• _Task brief_
Pictures aside, copy exactly each line from the one that holds "The image size is (1000, 600)." through the last line of the records below.

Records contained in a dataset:

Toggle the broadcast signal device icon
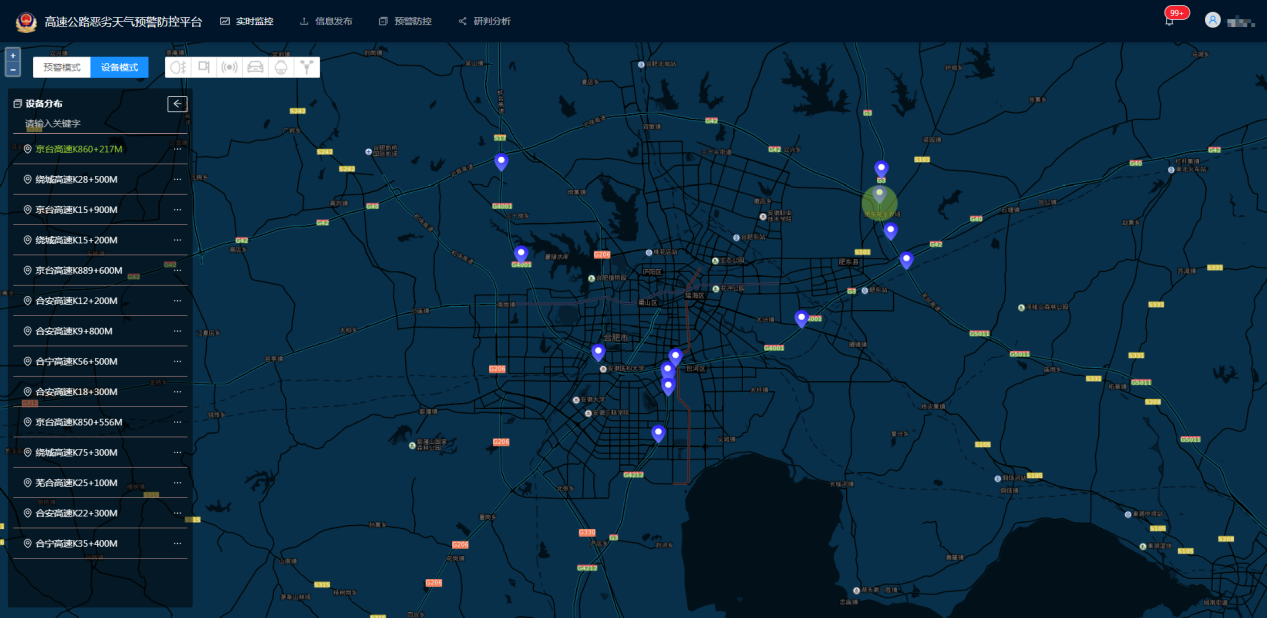Image resolution: width=1267 pixels, height=618 pixels. coord(230,67)

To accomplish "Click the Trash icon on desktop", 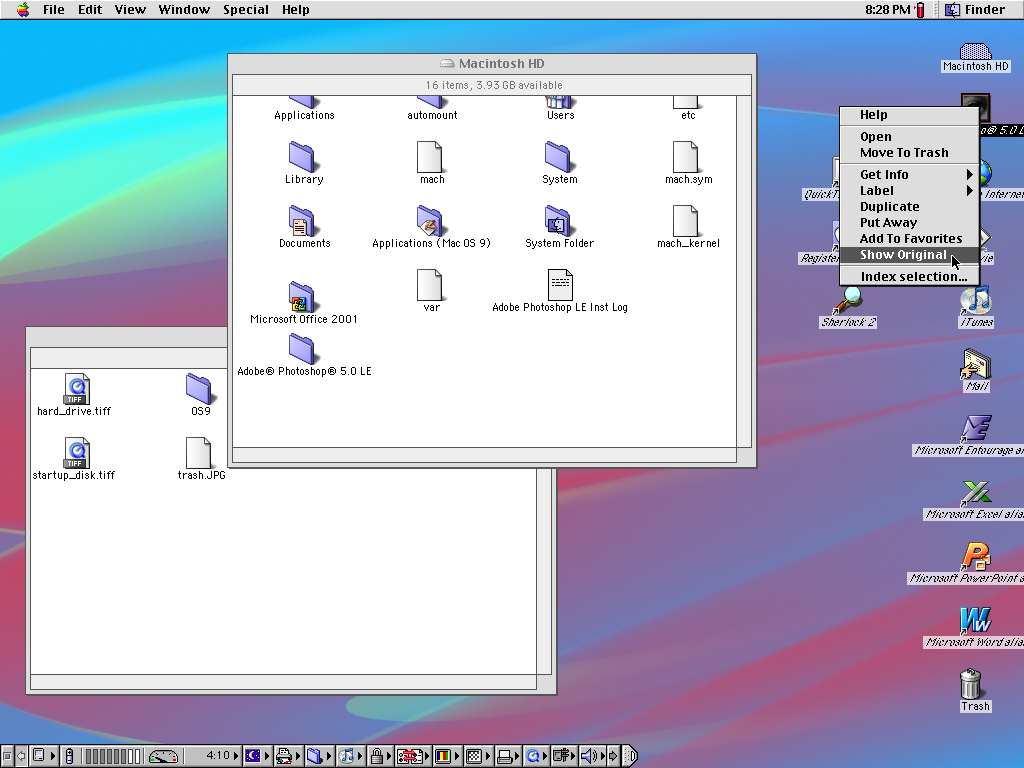I will (x=970, y=685).
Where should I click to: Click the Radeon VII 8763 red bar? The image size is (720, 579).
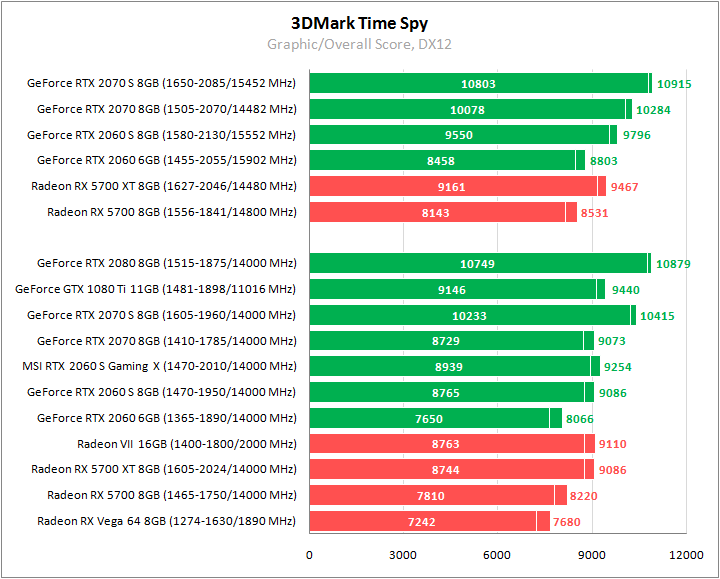pos(447,444)
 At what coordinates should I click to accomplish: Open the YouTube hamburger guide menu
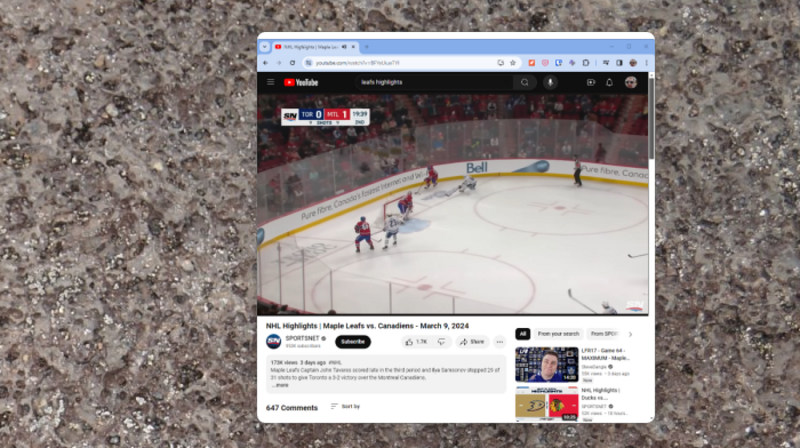point(270,82)
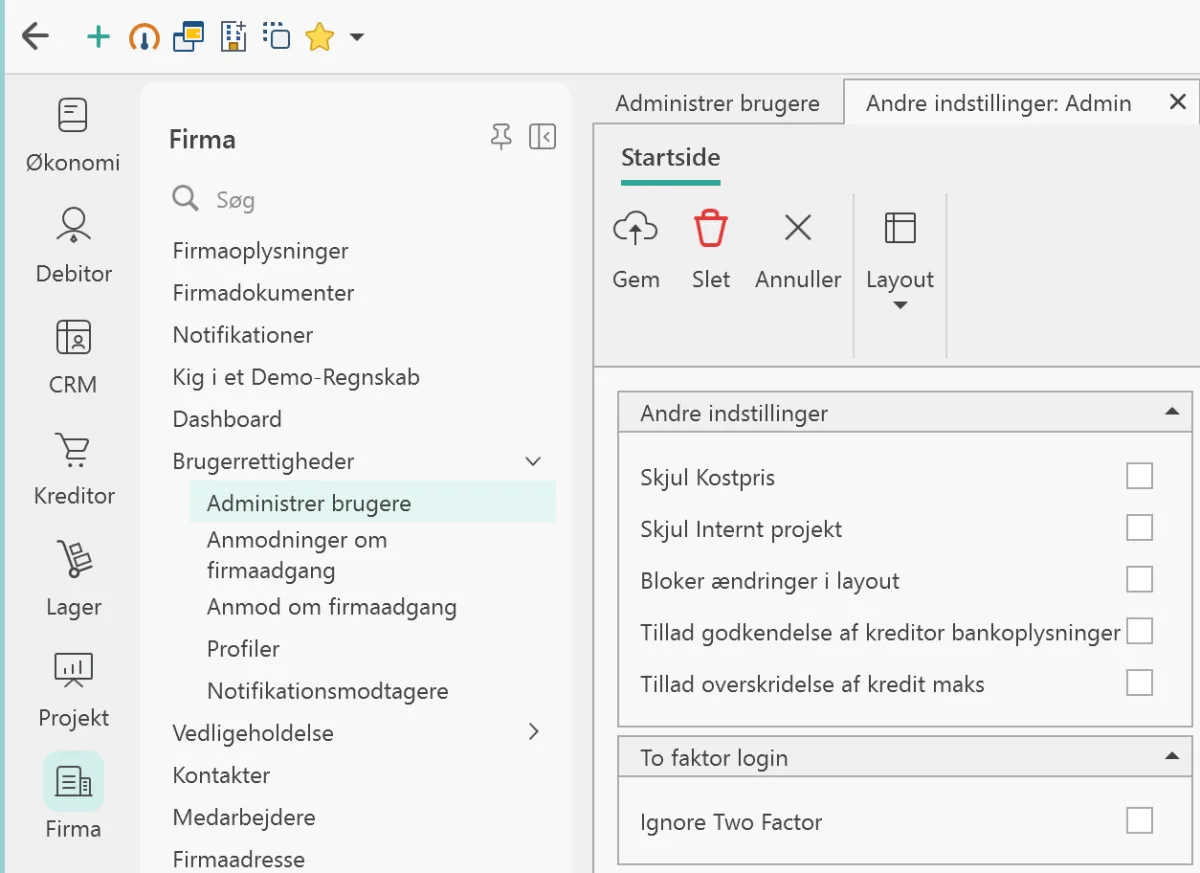Switch to the Administrer brugere tab
This screenshot has height=873, width=1200.
[717, 103]
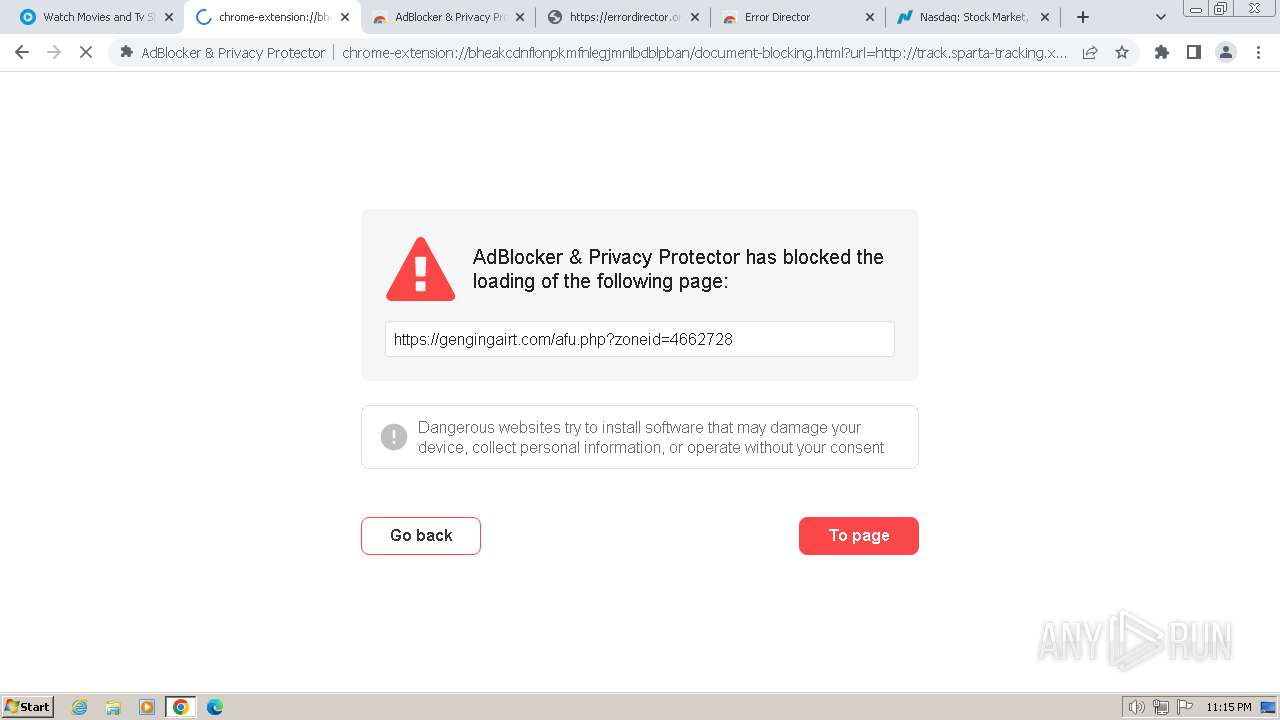The height and width of the screenshot is (720, 1280).
Task: Launch Internet Explorer from the taskbar
Action: (80, 707)
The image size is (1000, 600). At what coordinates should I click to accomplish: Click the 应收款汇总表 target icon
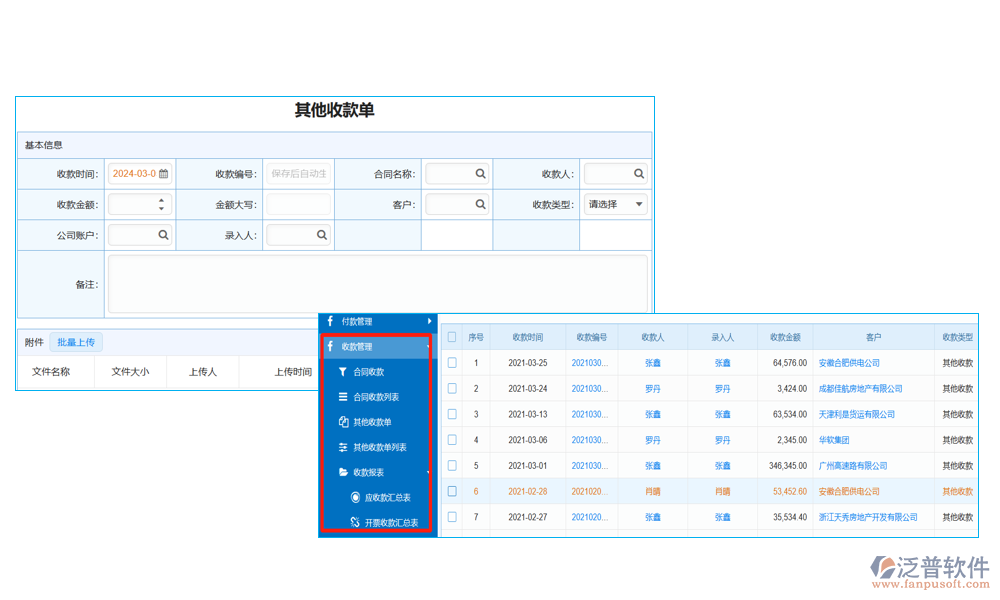(x=355, y=496)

• _Reply to the exercise_
The image size is (1000, 600). At what coordinates should I click to accomplish: Click the 应收款汇总表 target icon
(x=355, y=496)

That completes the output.